PASSAGE D’UN RÊVE

Le rêve de passage
S’est posé sur mon oreiller


C’était un lièvre roux
Qui fuyait sur une route des Pyrénées


C’était un cheval sans ses rênes
Dans une ville d’Italie


C’était un oiseau de passe blanc
Dont j’admirais le vol hautain hésitant
Mais qui soudain fondait sur moi
S’agrippant à mes cheveux en nage
Sur l’oreiller des Songes


Bêtes et lieux reparus
Dans la contrée étrange
Où volette Phénix

lièvre d’Ancizan Hautes-Pyrénées
cheval de Turin
oiseau de La Bastide de Besplas Ariège

poème mis en ligne le 07 mars 2006

PHÉNIX

Je suis tout feu tout flamme
Je suis l’eau remontant à mes sources
Je suis l’air de rien
Je suis la terre des Dorio (tous laboureurs)
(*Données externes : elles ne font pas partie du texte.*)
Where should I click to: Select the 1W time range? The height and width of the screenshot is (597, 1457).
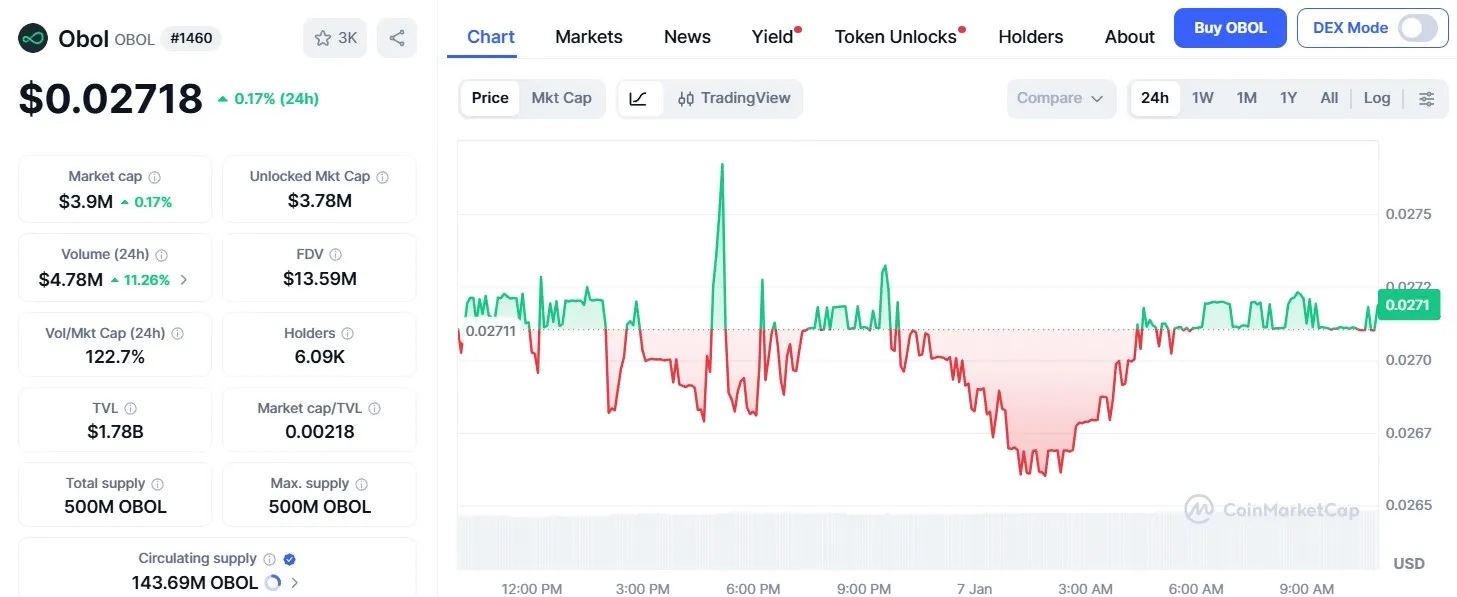click(x=1202, y=98)
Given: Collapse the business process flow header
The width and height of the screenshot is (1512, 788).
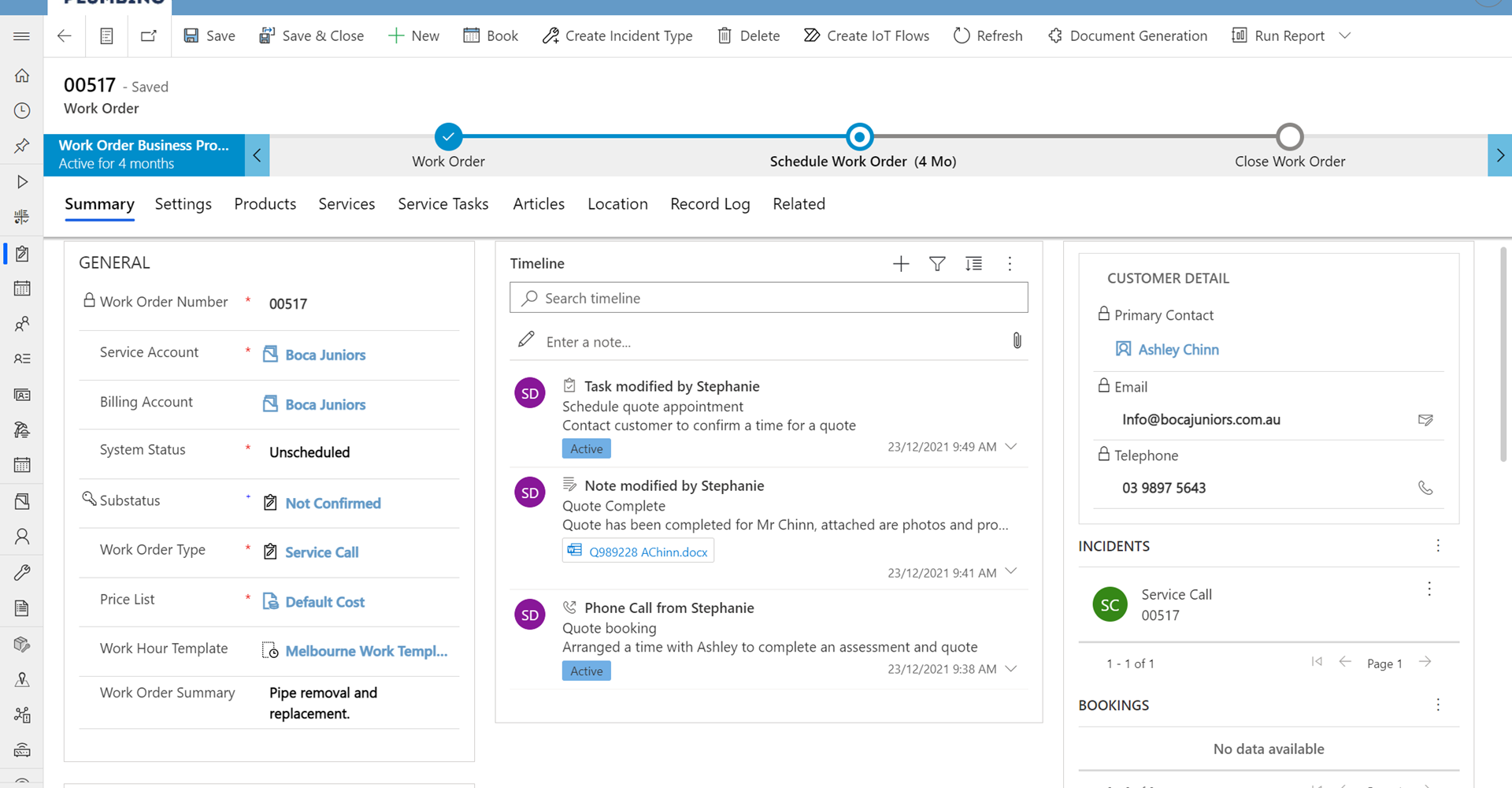Looking at the screenshot, I should coord(257,155).
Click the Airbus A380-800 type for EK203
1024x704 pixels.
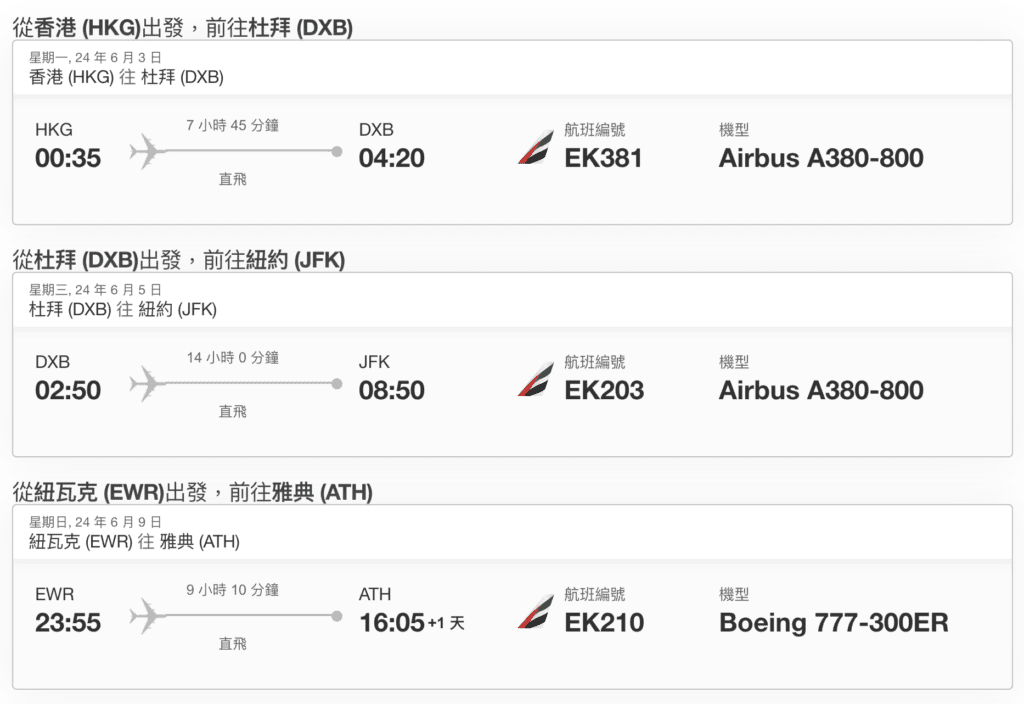[822, 391]
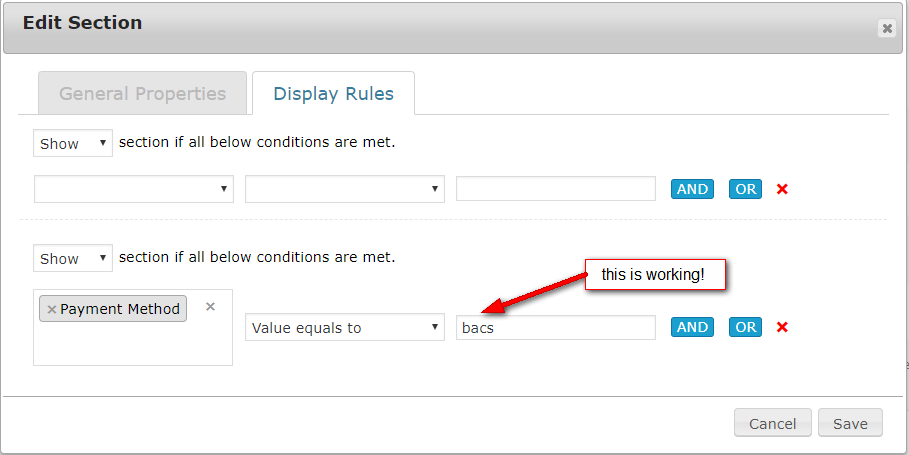
Task: Delete the first empty condition row
Action: (x=782, y=189)
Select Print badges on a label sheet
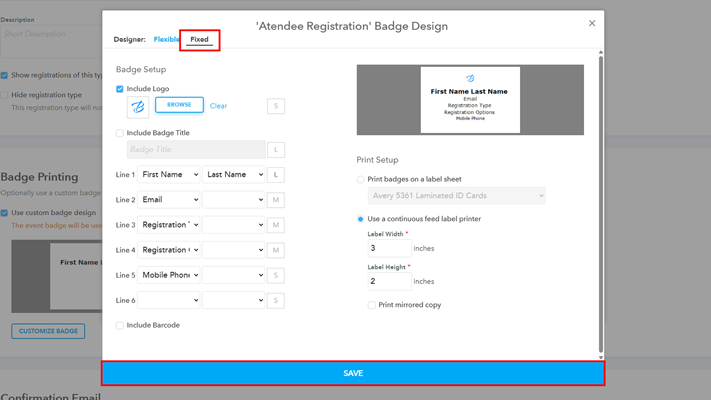The width and height of the screenshot is (711, 400). pos(361,179)
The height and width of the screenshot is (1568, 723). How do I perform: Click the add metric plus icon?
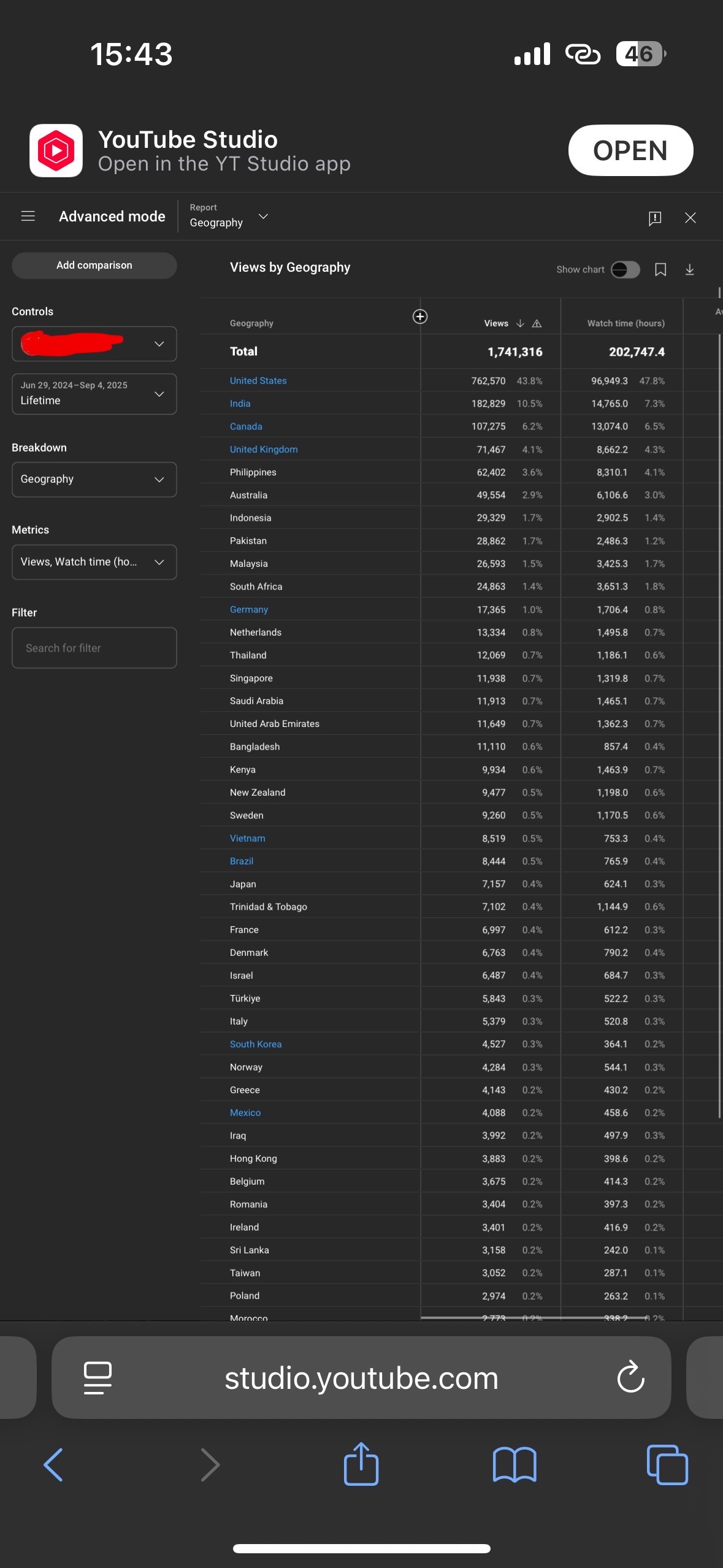tap(419, 317)
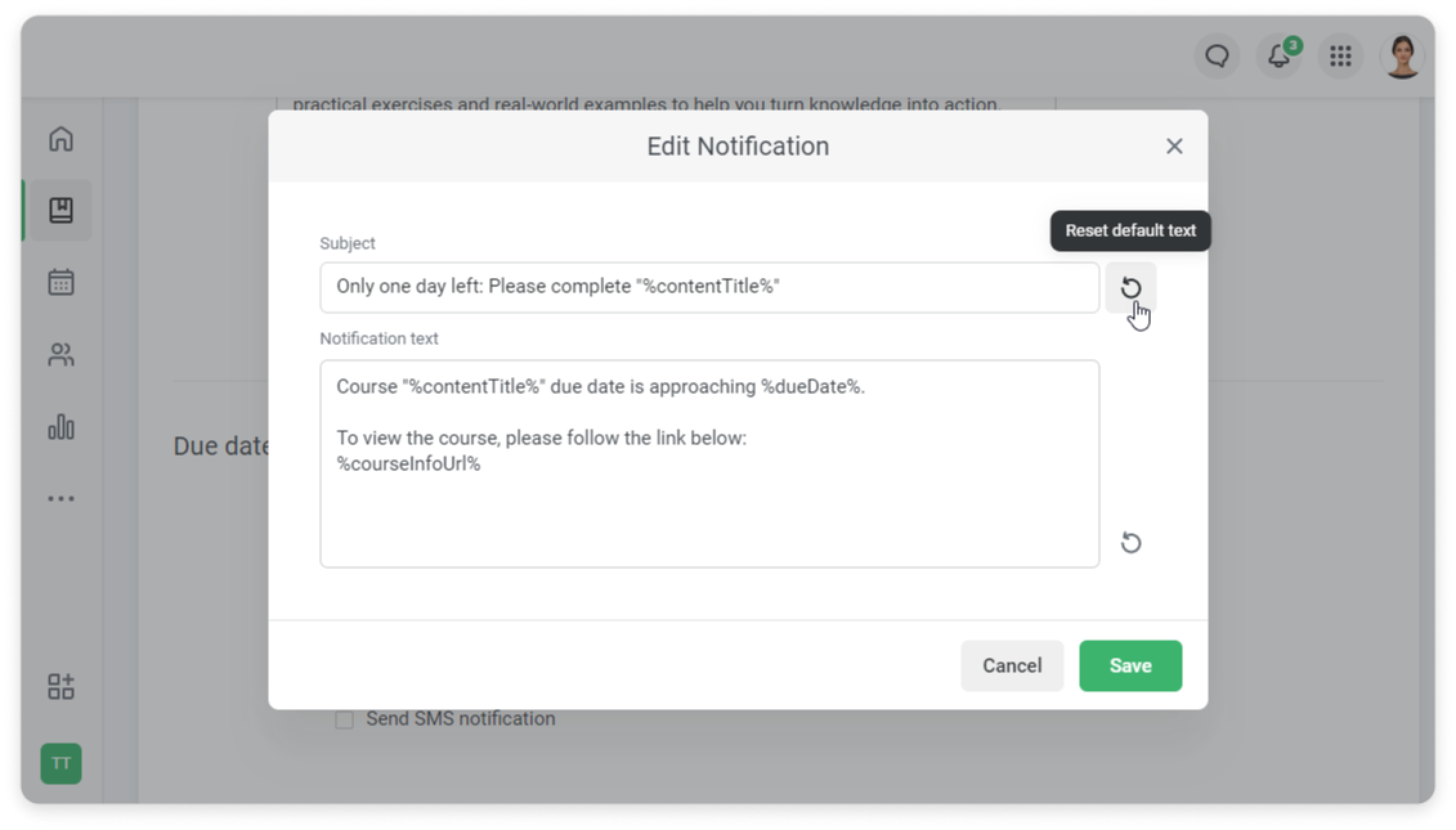The height and width of the screenshot is (830, 1456).
Task: Enable the Send SMS notification checkbox
Action: [344, 719]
Je suis le souffle qui ravive dès matines les braises du foyer
Je suis l’eau de l’orage sur le visage de Rrose Sélavy
Je suis la terre que le blé vert adoucit
Je suis l’air dont s’abreuve l’alouette de Ventadour


Je suis poète contumace 1 à l’esprit follet
Je suis la mer la mer toujours toujours recommencée 2
Je suis la Mère Terre
(va-t-elle mourir la Pacha Mama ?)
Je suis Phénix qui écrit des poèmes après Auschwitz*



1 Tristan Corbière 2 Paul Valéry



*Dans cette ville (Francfort), Theodor Adorno a prononcé une grande phrase : on ne plus écrire de poèmes après Auschwitz.
Disons-le autrement : après Auschwitz on ne peut plus respirer, manger, aimer, lire.
Mais quiconque a déjà inspiré une première gorgée d’air,
quiconque s’allume une première cigarette a décidé de survivre,
de lire, d’écrire, de manger, et d’aimer.


Heinrich Böll



MADAME X.

Que de mots !
Issus de maux
Et merveilles
Et de visages
Venus d’un temps
Où l’on chantait
Pour un oui
Pour un non
Des paroles
Qui s’envolent

Que de mots !
De syllabes
Sur le sable
C’est l’été
Sur la dune
Sous la lune
Quatre accords
De guitare
De Brassens
De Béart

Que de maux !
Mis en mots
Dans l’incendie
Du temps
Que nous traversons
Grand brûlé
Ou Phénix
Avec Mallarmé
Et son ptix
Ou la mystérieuse
Madame X.




Elle était brune Un turban noir prenant sa tête
Comme deux mains gantées y fixait une aigrette
Tremblante avec un petit nœud papillon d'or
Et tout cela faisait très bien dans le décor

Manège qui tourna huit jours puis s'arrêta
Brusquement le huitième ne laissant sur la piste
Que treize chaises et les mégots de Madame X.
Évanouie comme le Nil dans son delta

Roger Vitrac Énigme qu'on ne sait sur quel pied danser

PHÉNIX

En procédant à l’impossible rangement des livres de mes bibliothèques, j’ai effacé tous les noms d’auteurs. Des voix anonymes s’élèvent du papier, images de l’évidence poétique ou paroles qui peu à peu s’éteignent.

À la fin, ma librairie est réduite à une planche branlante de cerisier.

Le peu de livres réunis ont retrouvé un auteur unique refusant de mourir ;

Oiseau des vents, pierre vive, arbre enchanté, métaphores vives embrasant Phénix.